The Calendar Before Chaos
The Bible's Flood story preserves a calendar from a more orderly cosmos - before human time went off its tracks
Everybody knows that according to the biblical story of Noah, it rained for forty days and forty nights (Genesis 7:12, 17). Less well-known is that the flood lasted for far longer.
The biblical account relates that the flood began “in the second month, on that seventeenth day of the month” (7:11). After the forty days of rain, the water levels remained elevated so that the ark “drifted upon the waters,” which continued to submerge the mountains (7:17-18, 20). It took 150 days until the destruction was complete and “God remembered” Noah and began the process of lowering the water level (7:24, 8:1). At that time, “in the seventh month, on the seventeenth day of the month,” the ark finally landed on the solid ground on the mountains of Ararat (8:3-4). It would not be until first day of the tenth month that Noah could see the mountaintops (8:5).
The Jewish medieval commentators are intrigued, and puzzled, by this chronology. Rabbi David Kimchi (1160-1235), noting the number of days and the dates, that the 150 days are equivalent “five months of the solar months, each month 30 days” (Radak to Genesis 7:24). Radak, and other commentators, thus posit that Noah’s calendar consisted only of 30 day months. Thus, a 12 month year would be 360 days. This is neither a solar or lunar calendar. Where did it come from?
There are both ideological and historical explanations for this 360 day calendar. The ideological explanation is that the writers behind this account liked nice, neat numbers. Biblical critics, who have persuasively argued that the account of the Flood as it survives combines two earlier, independent sources, have often assigned the details of the dating to the P source (whereas the 40 days and nights comes from the J source). There is much debate about the provenance of P, but one popular school of thought ascribes it to priestly writers living in Babylonia soon after the destruction of the First Temple in 586 BCE. Other texts attributed to P show a preference for symbolic numbers. The numbers, such as 7 or 5 X 30, are seen as reflecting cosmic order. A later version of this tendency emerges in texts such as 1 Enoch 72-82, the Dead Sea Scrolls, and Jubilees (both from the Hellenistic era) that promote a solar calendar in which the same calendrical date conforms to the same day of the week every year for eternity.
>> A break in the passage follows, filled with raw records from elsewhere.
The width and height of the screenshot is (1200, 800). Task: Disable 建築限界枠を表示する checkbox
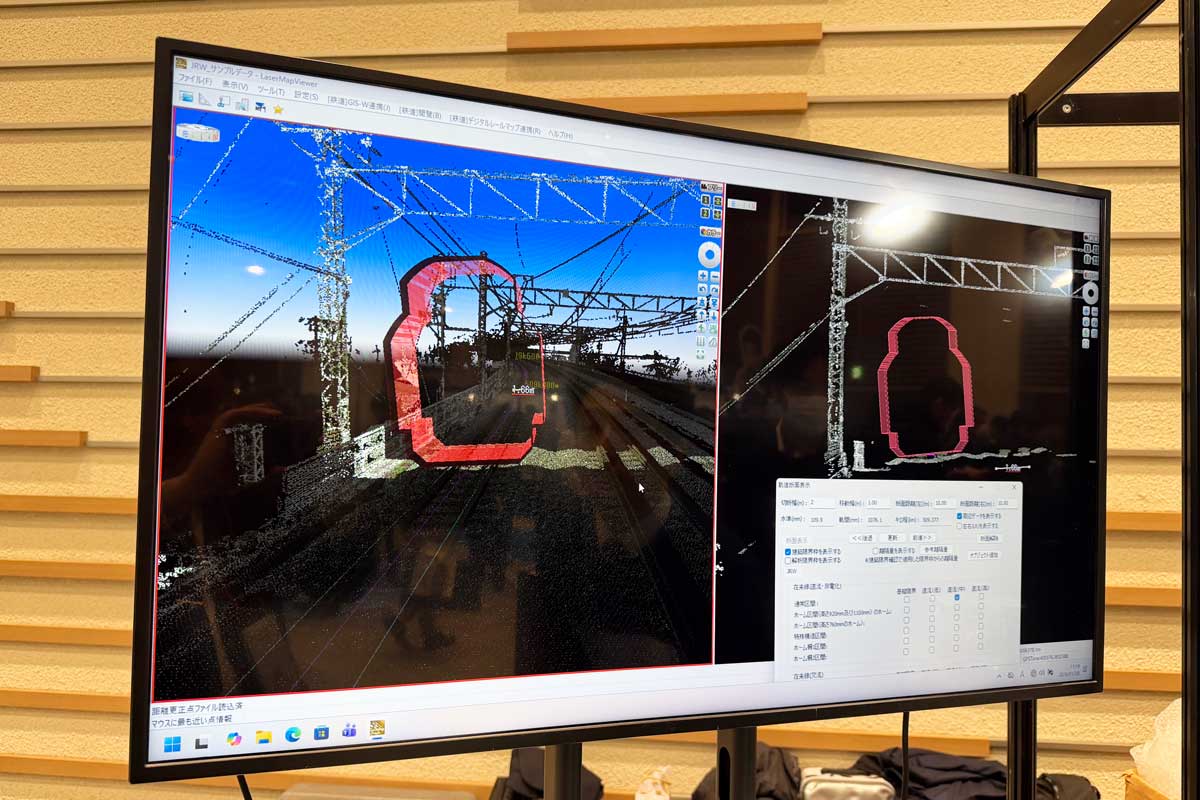[x=787, y=551]
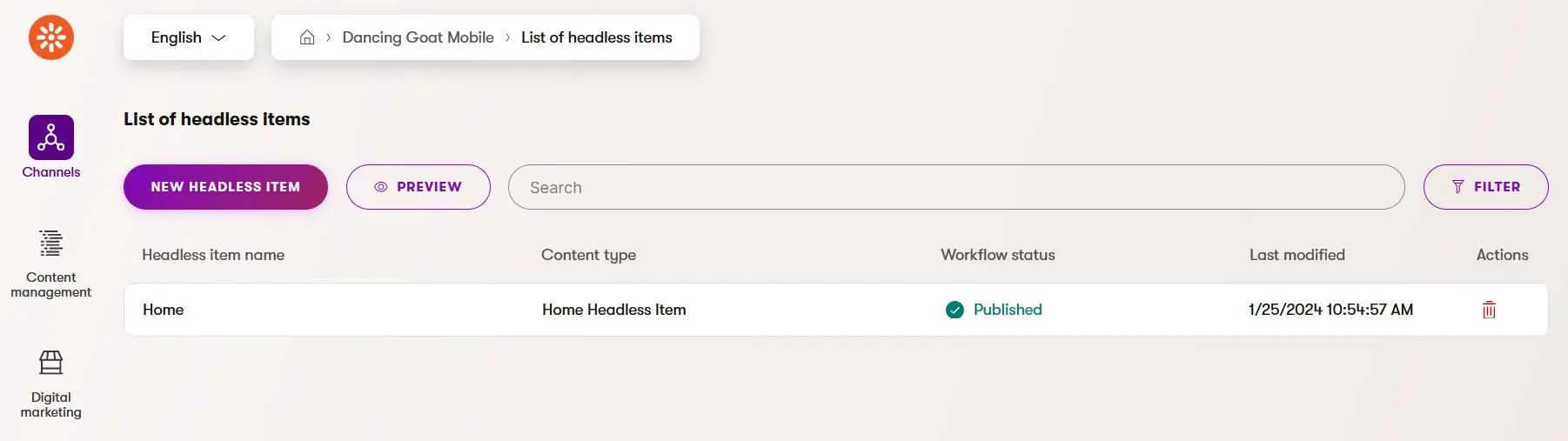
Task: Sort by Workflow status column
Action: [x=998, y=255]
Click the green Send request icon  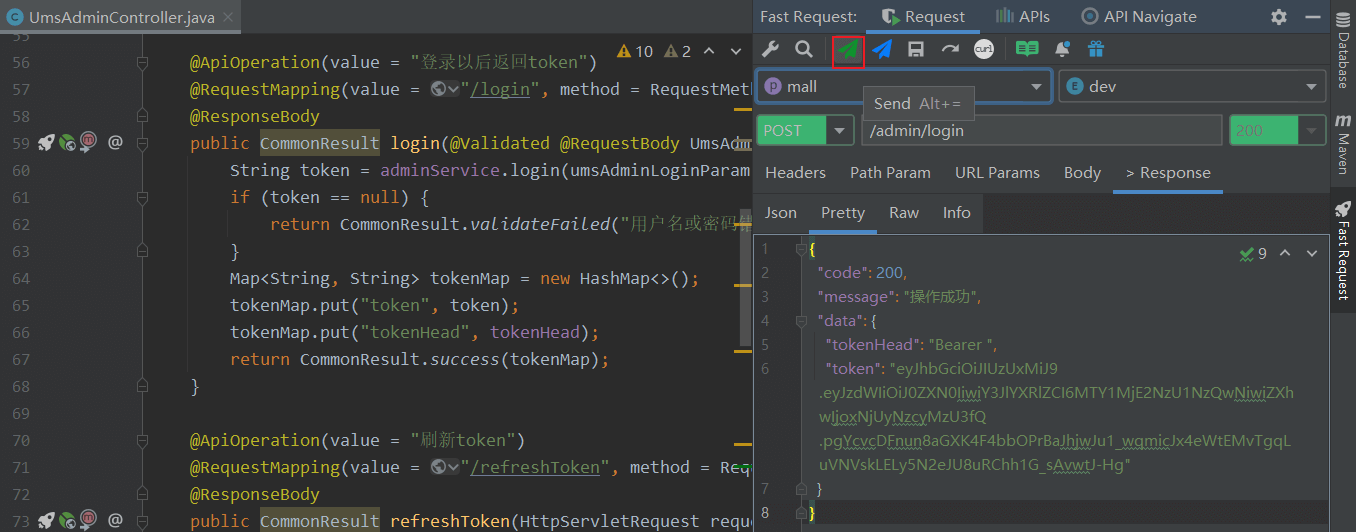point(848,50)
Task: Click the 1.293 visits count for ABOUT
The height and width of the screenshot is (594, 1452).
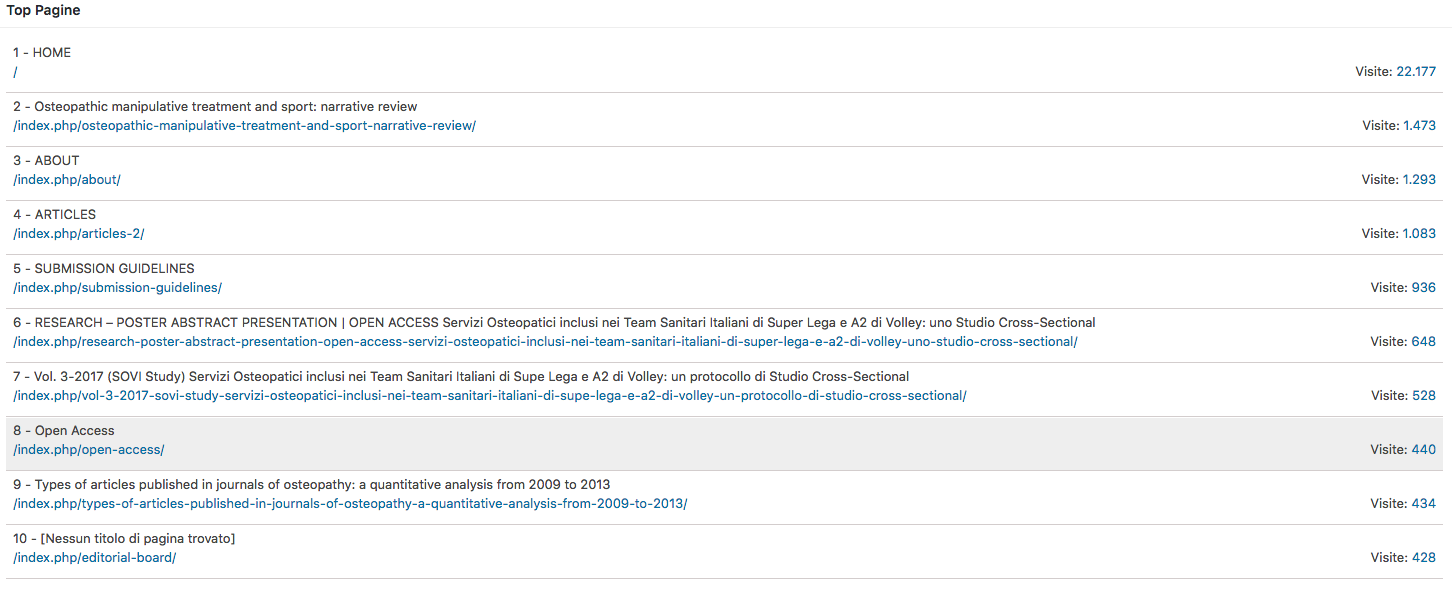Action: pyautogui.click(x=1419, y=180)
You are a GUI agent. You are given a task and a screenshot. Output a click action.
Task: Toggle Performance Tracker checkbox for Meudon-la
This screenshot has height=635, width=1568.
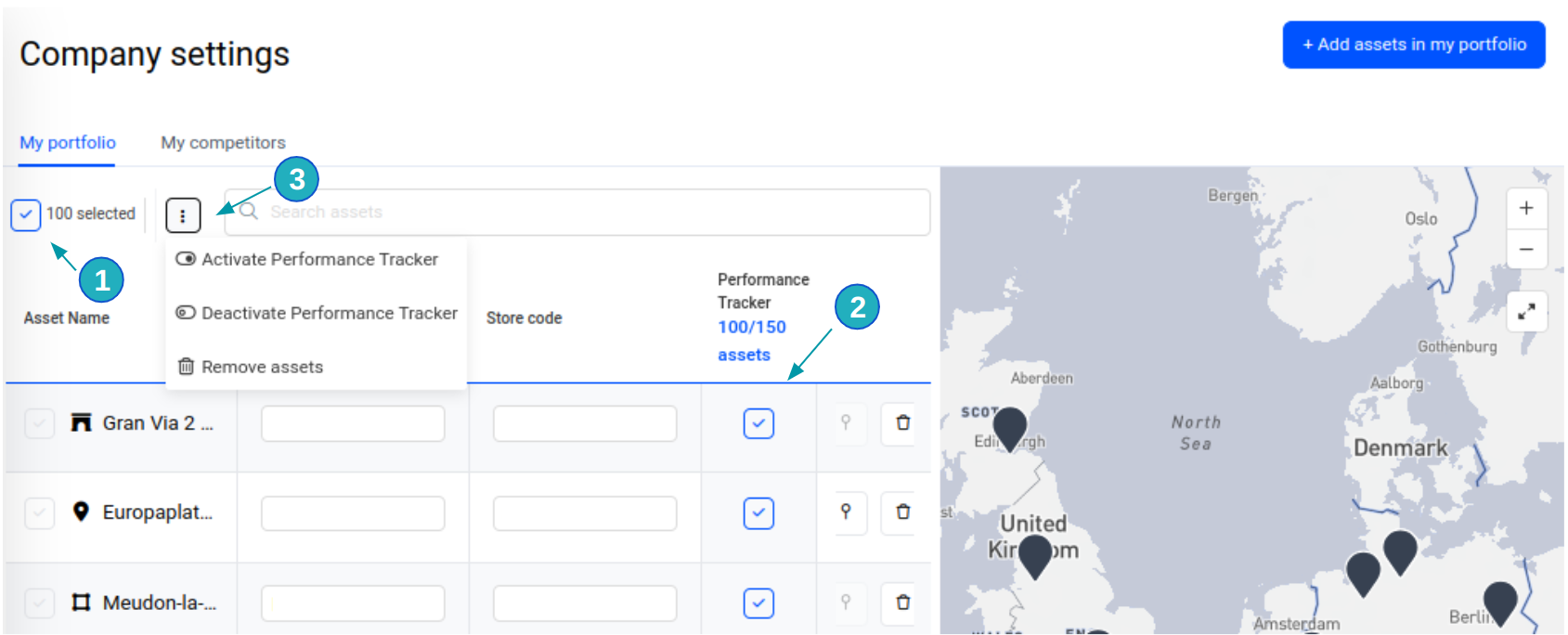pos(758,603)
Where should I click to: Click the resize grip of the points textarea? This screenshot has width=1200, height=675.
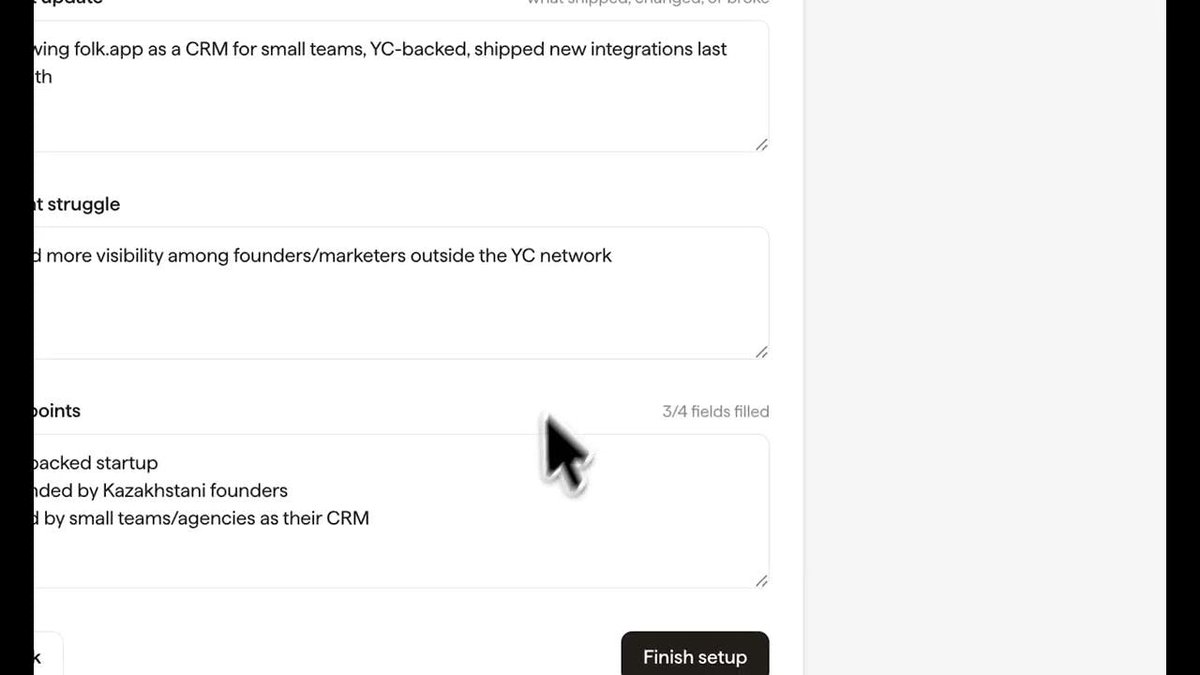(x=761, y=581)
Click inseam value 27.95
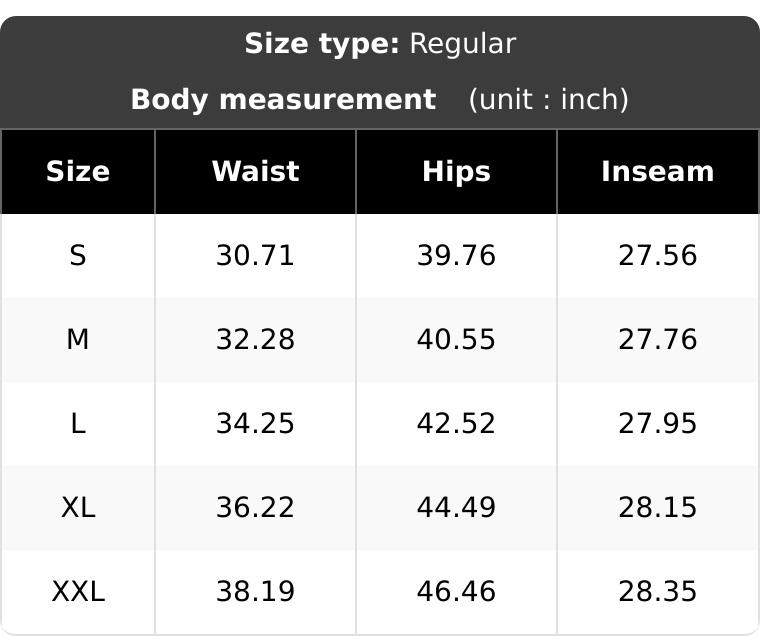This screenshot has height=636, width=760. click(658, 423)
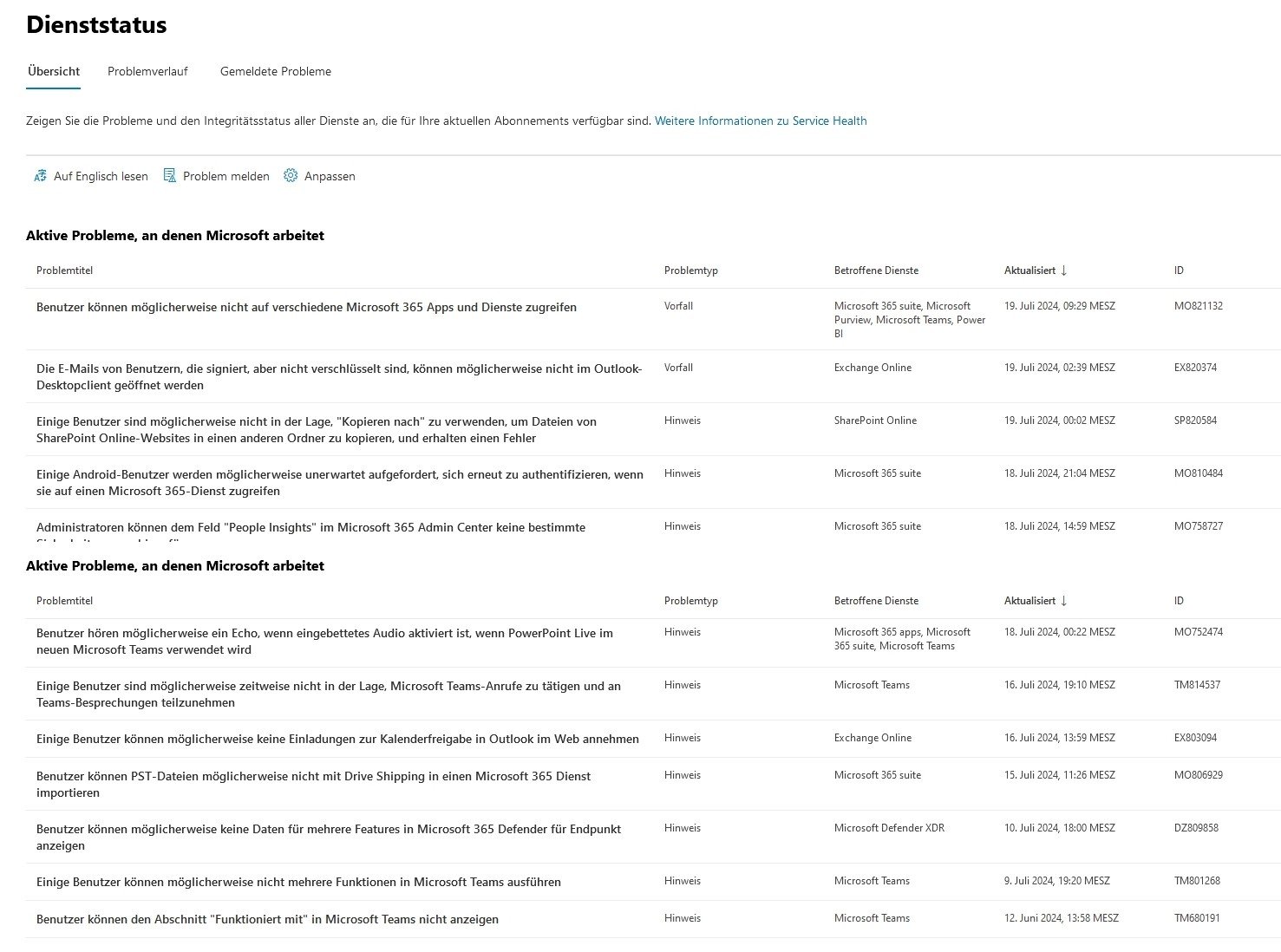The height and width of the screenshot is (952, 1281).
Task: Click the issue ID TM801268
Action: (x=1197, y=881)

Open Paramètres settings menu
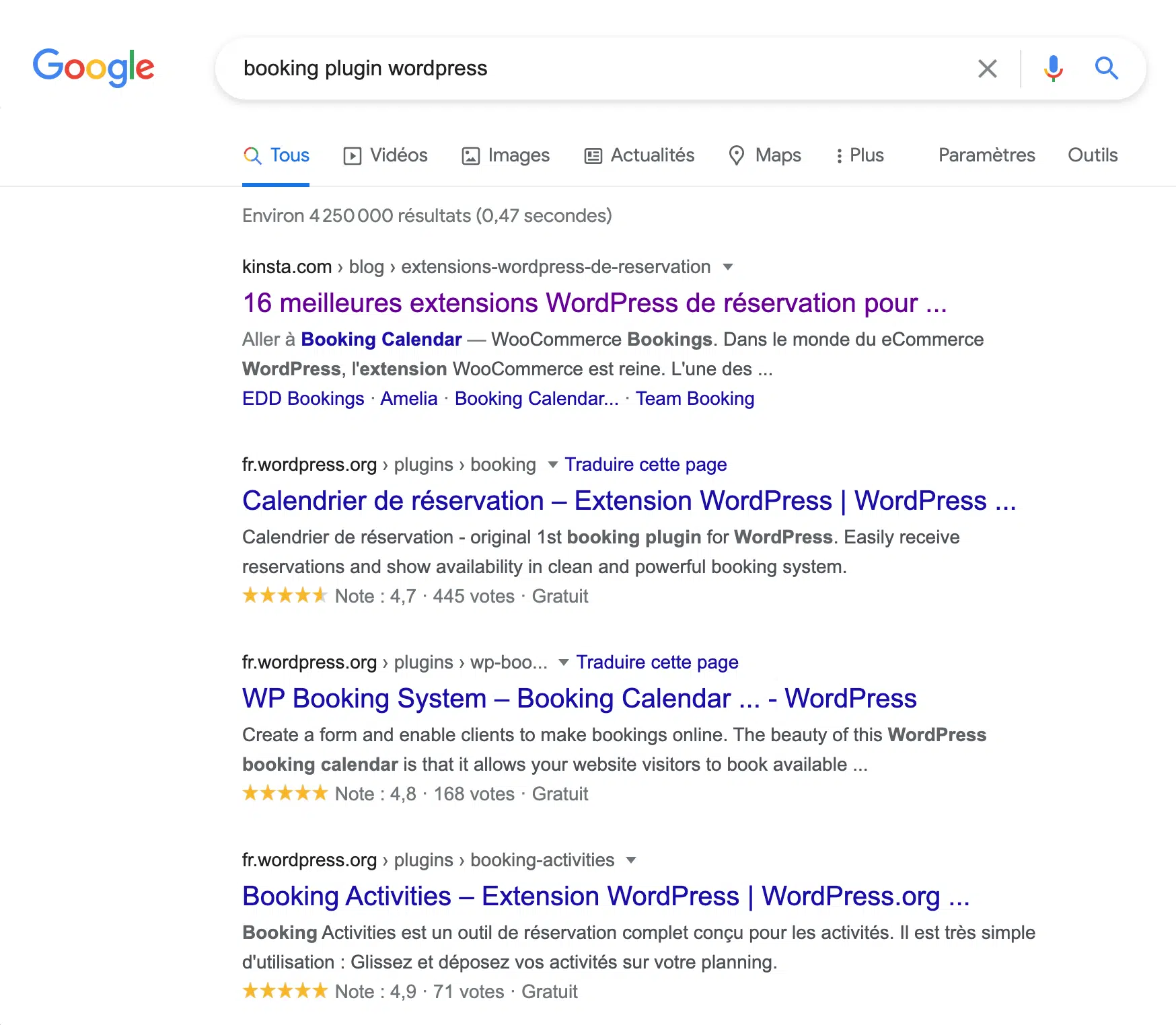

In this case, ideology might be supported by historical context. From well before 586 BCE, there existed in Mesopotamia two calendrical systems. One was a luni-solar cultic calendar that governed most of civil life. The other, though, was an administrative calendar that scholars refer to as a “schematic” or “ideal” calendar that consists of twelve months of thirty days each. There is extensive evidence that such a calendar was used by bureaucrats. As one scholar writes, “In contrast to the irregular lunisolar calendar, the 360-day year is very practical for bureaucratic calculations—it simplifies calculations and at the same time it increases the state’s demands on labour.”1 That is, if one wanted to calculate the amount of food or labor-hours one needed over the course of many months, using a set number of days in a month (30) simplifies the calculation. We have evidence that such a calendar was used from around 3,000 BCE to 300 BCE, and it is possible that it was also used earlier and/or later.
It is plausible, but speculative, that the authors of P were close enough to the scribal and bureaucratic structures of the Babylonian administration that they would have been exposed to the 360 day administrative calendar. Whether or not they did know about this calendar, though, they may have been drawn ideologically, and independently, to their own schematized calendar, at least outside of cultic contexts.
Today, many of us are familiar with calendrical dissonance. We are constantly reconciling our own administrative and official solar calendar to the calendrical rhythms of school, daycare, and fiscal accounting, not to mention those of faith communities (such as Jews, Muslims, and Hindus). There really is no escaping this situation - different modes of timekeeping are better for different purposes. Perhaps our takeaway from the Noah story is that we can always fantasize about a world in which time made sense.
In other news, for all of the fans of Ecclesiasticus (Sirah), an interview with me about the book just went live.
Lis Brack-Bernsen, “The 360-Day Year in Mesopotamia,” in John M. Steele, ed., Calendars and Years: Astronomy and Time in the Ancient Near East (Oxford: Oxbow, 2007), 83-100, at 88.